Sbagliato identificarsi con il proprio lavoro

Identificarsi con il proprio lavoro, la professione che si fa, è un errore da evitare quanto più possibile 

Lavoro, mai identificarsi con la professione

Viviamo in un mondo fatto di etichette, risulta pertanto facile cadere nel tranello di arrivare a confondere quel che si fa con quel che si è. Il campanello d'allarme, che ci avverte quando siamo a grosso rischio confusione, è facilmente riconoscibile.
Se ci presentiamo dicendo frasi del tipo: "Piacere, il mio nome è x e sono un...(la professione o tipo lavoro)", in questo caso il processo di identificazione è ad uno stadio conclamato. Vediamo perché, l'identificazione con il proprio lavoro è sbagliata e fondamentalmente molto rischiosa per l'equilibrio del soggetto. 

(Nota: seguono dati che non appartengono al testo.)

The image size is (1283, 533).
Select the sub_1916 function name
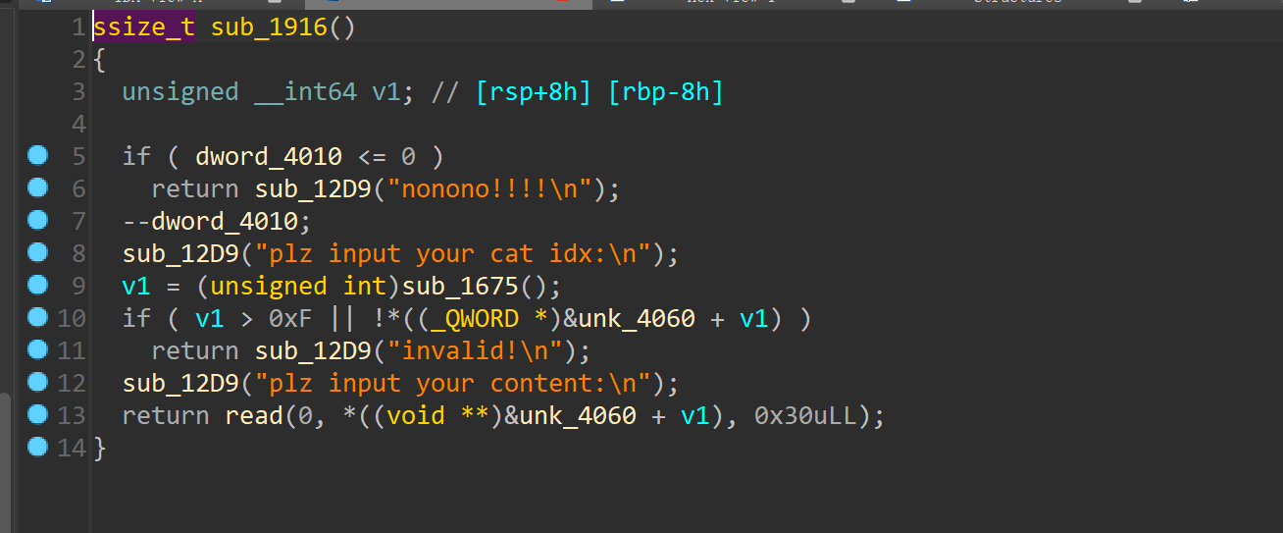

Pensiamo per un attimo a cosa porta con sé, l'essere convinto di essere il proprio lavoro. 
Esempio: "Sono un architetto". Messa così, questa affermazione, ci costringere a essere un architetto 24 ore su 24, 365 giorni l'anno, 12 mesi su 12. E' possibile tutto ciò? Certo ma vediamo cosa comporta. L'architetto, ogni tanto gioca a tennis per hobby, ma non può sentirsi un tennista per diletto, egli infatti, è solo un architetto che gioca a tennis. Alla sera, il nostro architetto se ne torna a casa. Ha una moglie e due bambini ma non può sentirsi a pieno marito e padre. Il suo stato lo porta ad essere un architetto che fa il marito e il padre. Capite il pericolo? L'etichetta "architetto" diventa l'interfaccia per tutto il resto della vita di quest'uomo. Ciò, accade perché l'identificazione con la professione, è talmente profonda da impedire ad ogni altra attività di assumere, nel momento in cui viene svolta, l'identità momentanea dell'uomo. 

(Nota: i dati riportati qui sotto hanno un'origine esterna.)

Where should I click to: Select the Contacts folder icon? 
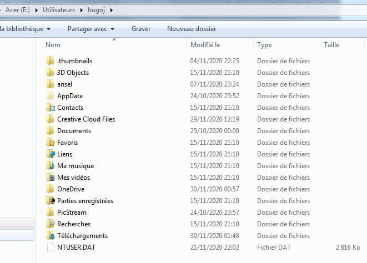tap(51, 108)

Ora, pensiamo per un attimo alla possibilità che, a seguito di una negligenza, all'architetto venga proibito di esercitare la sua professione. Cosa succede? Quest'uomo si trova d'improvviso spoglio di una identità  radicata così in profondità da dargli la sensazione di non avere più nulla al mondo. E' come se, una volta cancellata la cartella madre denominata "Architetto", tutte le sottocartelle si sparpagliassero su un tavolo senza un punto di riferimento. Il sistema di quest'uomo cade in confusione e ci vorrà del tempo e molto lavoro per riorganizzarlo.

Evitare di identificarsi con quel che si fa è salutare per il nostro equilibrio e per la nostra salute. Se vi identificate nella professione di imprenditore e gli affari dovessero portare al fallimento, vivrete l'insuccesso da un punto di vista personale fino a coinvolgere ogni cellula del vostro corpo. Se vi identificate nell'arte che portate in scena, il non apprezzamento altrui, potreste viverlo come una bocciatura alla vostra persona. 

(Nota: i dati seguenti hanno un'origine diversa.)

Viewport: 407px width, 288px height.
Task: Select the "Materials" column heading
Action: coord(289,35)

Voi non siete il vostro lavoro, la vostra professione, l'arte o lo sport che fate. Voi fate delle cose in un determinato spazio per un determinato lasso di tempo. Stop. Non siete quel che fate. Fate quel che avete imparato a fare. E se una cosa va male o finisce poco bene, vuol dire che non avete trovato il modo giusto per ottenere risultati migliori. Tutto qua. Quando fate il genitore, siete il genitore. Quando fate il tennista siete il tennista. Quando andate in giro in vacanza siete un turista. Siete quel che fate nel momento in cui lo fate e nulla di più. Per il resto, siete un sacco di cose e se una finisce, ce ne sono un miliardo e forse più che continuano. Questo è l'approccio che ci dà più libertà di essere, cambiare, sperimentare e toglie molte delle paure legate ai fallimenti in ogni campo, dal lavoro al sociale.